Verstärkt wurde die Sorge der Investoren durch Elon Musks Verhalten auf der telefonischen Pressekonferenz nach Bekanntgabe der Zahlen. Der Tesla-Gründer und CEO bezeichnete Fragen von Analysten und Journalisten nach Teslas Kapitalbedarf sowie der Anzahl der Reservierungen für das neue Tesla-Auto „Model 3“ unter anderem als „unverschämt“ und „nicht cool“. Anstatt sich weiteren Fragen zu stellen, ließ sich der 46-Jährige einem YouTube-Blogger und erklärtem Tesla-Fan zuschalten und verfing sich in einer harmlosen Unterhaltung mit Kleinanlegern. Die Sorgen vieler Analysten und Großanleger will Musk nicht gelten lassen: In einem Brief an die Aktionäre kündigte er an, dass Tesla es im dritten Quartal zum ersten Mal in die schwarzen Zahlen schaffen werde.

Erreichen will Tesla das mit einer drastischen Aufstockung des Personals, was bereits seit einiger Zeit die Stratege der Firma ist. Von 2014 bis 2017 hat sich die Zahl der Belegschaft verdreifacht, 2017 verdoppelte sie sich. 2010 hatte das Unternehmen 900 Beschäftigte, heute sind es knapp 40.000. Derzeit sucht das Unternehmen 3000 neue Mitarbeiter, weitere Stellenausschreibungen sind angekündigt. Musk, von Ausbildung her Physiker, sagte vor einiger Zeit, Tesla habe lange Zeit zu sehr auf Automatisierung gesetzt und den Faktor „Mensch“ dabei vernachlässigt. Das werde nachgeholt. Allerdings ist das Verhältnis von Ertrag pro Mitarbeiter bei Tesla weitaus schlechter als bei anderen Unternehmen der Auto-Branche – es beträgt nur rund ein Drittel desjenigen von Ford und GM. Ein weiterer Vergleich zwischen GM und Tesla fällt eindeutig aus: Beide Unternehmen mussten im abgelaufenen Quartal knapp 150 Millionen Dollar an Zinsschulden aufbringen – allerdings erwirtschaftet GM mit rund 150 Milliarden Dollar über zehnmal so viel Umsatz wie Tesla.
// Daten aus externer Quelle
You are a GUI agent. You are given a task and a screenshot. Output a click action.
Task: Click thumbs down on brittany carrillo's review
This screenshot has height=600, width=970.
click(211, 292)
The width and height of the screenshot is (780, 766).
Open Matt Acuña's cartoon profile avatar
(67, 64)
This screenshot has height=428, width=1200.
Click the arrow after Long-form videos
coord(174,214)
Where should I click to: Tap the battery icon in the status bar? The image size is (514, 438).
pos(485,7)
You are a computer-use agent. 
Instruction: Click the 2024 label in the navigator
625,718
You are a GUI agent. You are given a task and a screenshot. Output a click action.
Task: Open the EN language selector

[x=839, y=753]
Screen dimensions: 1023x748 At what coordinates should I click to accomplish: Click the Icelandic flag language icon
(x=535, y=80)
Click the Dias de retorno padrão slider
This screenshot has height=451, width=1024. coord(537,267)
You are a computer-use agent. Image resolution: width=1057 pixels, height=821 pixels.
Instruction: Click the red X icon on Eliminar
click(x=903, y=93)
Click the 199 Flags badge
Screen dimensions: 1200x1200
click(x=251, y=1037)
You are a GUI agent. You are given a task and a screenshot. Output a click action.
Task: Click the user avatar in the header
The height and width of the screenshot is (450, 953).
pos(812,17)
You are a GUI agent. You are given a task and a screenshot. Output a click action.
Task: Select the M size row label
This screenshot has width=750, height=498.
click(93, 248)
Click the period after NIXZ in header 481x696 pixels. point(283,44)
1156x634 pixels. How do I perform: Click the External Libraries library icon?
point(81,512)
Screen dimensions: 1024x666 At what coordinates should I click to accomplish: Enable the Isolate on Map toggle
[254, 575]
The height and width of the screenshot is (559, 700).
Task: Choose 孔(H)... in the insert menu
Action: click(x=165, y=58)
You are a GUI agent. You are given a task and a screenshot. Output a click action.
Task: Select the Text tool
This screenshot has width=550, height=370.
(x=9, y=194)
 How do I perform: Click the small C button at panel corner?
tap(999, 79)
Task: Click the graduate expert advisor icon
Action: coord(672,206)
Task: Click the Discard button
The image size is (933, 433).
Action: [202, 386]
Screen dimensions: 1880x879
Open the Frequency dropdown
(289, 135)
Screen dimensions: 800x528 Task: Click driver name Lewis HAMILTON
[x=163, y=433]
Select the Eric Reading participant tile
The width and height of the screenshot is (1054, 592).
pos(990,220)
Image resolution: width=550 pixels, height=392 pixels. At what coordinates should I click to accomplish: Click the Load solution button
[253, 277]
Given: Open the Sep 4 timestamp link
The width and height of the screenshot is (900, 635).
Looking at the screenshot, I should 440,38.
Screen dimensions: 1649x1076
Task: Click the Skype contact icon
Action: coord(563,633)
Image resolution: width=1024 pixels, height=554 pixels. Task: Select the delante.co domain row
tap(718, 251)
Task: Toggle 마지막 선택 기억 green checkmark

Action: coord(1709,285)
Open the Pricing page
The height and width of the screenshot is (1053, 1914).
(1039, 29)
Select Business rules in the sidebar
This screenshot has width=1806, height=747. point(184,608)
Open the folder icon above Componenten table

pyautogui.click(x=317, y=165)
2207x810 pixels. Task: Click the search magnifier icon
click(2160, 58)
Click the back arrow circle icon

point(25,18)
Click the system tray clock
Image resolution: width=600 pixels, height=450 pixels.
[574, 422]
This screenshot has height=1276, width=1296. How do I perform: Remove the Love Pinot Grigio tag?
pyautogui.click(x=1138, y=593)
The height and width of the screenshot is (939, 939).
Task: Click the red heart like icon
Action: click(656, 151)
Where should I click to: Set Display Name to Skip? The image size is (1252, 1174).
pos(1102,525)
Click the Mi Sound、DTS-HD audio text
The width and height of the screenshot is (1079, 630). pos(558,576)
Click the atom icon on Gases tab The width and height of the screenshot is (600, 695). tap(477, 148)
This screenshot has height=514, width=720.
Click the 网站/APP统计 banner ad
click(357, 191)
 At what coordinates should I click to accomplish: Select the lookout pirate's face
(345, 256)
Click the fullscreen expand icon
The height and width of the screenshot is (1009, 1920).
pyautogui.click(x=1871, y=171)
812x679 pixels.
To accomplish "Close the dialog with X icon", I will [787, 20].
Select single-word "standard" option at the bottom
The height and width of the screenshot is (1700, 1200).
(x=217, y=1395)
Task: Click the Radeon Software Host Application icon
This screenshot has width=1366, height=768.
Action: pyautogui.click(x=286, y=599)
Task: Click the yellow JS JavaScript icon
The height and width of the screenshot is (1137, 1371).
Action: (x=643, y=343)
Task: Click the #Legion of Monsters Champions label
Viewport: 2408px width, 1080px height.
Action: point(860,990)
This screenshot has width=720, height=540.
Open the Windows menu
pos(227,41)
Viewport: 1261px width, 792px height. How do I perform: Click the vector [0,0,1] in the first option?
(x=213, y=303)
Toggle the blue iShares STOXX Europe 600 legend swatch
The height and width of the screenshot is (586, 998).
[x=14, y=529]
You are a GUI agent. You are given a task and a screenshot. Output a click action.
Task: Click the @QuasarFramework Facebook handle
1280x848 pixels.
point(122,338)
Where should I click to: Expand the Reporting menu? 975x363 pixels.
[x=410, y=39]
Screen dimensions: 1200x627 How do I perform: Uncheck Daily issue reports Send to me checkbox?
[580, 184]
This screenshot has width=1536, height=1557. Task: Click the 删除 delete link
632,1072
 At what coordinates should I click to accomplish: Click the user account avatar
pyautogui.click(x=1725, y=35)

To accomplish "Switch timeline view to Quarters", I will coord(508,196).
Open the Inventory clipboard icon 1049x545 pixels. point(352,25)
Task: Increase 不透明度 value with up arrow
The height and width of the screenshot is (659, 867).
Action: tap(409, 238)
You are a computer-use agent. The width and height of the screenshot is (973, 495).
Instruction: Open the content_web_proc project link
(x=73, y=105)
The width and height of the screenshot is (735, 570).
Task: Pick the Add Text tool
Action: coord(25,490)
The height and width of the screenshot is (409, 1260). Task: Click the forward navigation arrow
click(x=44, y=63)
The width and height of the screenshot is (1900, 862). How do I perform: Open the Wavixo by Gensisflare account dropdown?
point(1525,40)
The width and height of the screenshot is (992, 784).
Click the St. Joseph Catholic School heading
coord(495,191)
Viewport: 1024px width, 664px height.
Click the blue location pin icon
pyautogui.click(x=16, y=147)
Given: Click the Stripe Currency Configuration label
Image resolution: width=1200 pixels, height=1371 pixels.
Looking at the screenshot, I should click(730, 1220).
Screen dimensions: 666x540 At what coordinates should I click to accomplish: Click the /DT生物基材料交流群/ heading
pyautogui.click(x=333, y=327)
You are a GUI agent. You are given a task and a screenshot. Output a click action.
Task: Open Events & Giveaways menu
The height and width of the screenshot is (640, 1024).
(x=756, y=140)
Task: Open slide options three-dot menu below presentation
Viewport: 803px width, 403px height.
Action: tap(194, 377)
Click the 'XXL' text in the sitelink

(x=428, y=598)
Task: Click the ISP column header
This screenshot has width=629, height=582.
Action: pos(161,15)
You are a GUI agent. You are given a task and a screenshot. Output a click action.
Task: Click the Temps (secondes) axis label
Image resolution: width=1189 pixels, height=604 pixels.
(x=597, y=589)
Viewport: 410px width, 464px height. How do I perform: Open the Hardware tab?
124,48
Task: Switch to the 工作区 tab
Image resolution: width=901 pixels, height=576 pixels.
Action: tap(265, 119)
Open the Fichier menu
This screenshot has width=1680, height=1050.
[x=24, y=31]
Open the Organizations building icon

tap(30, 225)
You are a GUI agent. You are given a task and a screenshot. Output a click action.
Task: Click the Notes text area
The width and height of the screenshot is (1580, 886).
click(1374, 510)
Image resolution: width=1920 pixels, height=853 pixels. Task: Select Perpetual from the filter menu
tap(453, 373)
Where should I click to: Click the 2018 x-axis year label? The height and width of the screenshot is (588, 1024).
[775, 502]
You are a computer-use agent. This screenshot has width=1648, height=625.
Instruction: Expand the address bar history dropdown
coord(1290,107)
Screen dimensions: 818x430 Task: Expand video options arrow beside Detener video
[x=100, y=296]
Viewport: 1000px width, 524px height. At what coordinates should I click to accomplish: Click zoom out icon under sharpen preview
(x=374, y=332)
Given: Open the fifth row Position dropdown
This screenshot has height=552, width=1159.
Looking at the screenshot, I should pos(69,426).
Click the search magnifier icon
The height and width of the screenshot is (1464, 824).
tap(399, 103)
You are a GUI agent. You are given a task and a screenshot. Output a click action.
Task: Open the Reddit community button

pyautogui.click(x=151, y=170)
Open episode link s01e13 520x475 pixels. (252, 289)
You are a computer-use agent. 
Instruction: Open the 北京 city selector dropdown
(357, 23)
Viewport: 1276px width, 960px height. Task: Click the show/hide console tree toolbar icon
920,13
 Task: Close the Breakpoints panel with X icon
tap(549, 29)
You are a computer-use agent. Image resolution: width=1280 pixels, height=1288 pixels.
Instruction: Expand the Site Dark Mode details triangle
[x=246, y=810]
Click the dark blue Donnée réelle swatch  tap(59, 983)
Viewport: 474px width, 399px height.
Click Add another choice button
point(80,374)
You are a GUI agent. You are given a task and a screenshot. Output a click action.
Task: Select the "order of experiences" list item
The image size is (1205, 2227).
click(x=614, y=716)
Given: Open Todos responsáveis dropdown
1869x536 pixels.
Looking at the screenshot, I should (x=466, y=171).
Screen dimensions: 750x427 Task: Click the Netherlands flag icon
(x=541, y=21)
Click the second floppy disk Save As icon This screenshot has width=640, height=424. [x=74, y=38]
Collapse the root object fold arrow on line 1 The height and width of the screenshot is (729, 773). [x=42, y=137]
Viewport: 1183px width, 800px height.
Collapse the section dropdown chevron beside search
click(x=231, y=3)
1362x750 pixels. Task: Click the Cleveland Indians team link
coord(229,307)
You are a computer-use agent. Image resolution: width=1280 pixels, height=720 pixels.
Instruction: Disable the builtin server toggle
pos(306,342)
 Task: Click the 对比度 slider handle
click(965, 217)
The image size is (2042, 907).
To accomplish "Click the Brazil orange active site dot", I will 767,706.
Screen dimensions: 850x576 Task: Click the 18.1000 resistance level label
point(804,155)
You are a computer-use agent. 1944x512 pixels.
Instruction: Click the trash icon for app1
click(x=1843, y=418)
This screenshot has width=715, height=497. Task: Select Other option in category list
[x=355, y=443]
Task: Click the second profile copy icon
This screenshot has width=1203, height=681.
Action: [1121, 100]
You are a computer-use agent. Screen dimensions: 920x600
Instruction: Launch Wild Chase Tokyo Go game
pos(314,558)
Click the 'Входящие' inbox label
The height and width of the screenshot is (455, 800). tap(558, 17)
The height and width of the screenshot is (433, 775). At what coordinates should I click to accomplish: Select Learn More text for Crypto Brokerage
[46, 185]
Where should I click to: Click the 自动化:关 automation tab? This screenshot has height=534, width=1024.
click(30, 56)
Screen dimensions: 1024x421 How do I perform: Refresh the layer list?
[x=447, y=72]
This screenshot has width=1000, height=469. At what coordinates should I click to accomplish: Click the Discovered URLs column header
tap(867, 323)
Das Ziel von 5000 produzierten „Model 3“ pro Monat hat Musk jetzt erhöht: In naher Zukunft sollen es 6000 Stück sein. In einem Schreiben an alle Mitarbeiter erhöhte der Tesla-CEO auch den Druck auf die Belegschaft: Jede Abteilung, die ihre Ziele nicht erreiche, müsse ihm persönlich einen plausiblen Grund dafür nennen. Allerdings ist die Erhöhung auf 6000 Autos pro Woche eine sehr ambitionierte Vorgabe. Im März wurden gerade einmal 2020 „Model 3“ pro Woche produziert. Im April waren es mit 2270 etwas mehr.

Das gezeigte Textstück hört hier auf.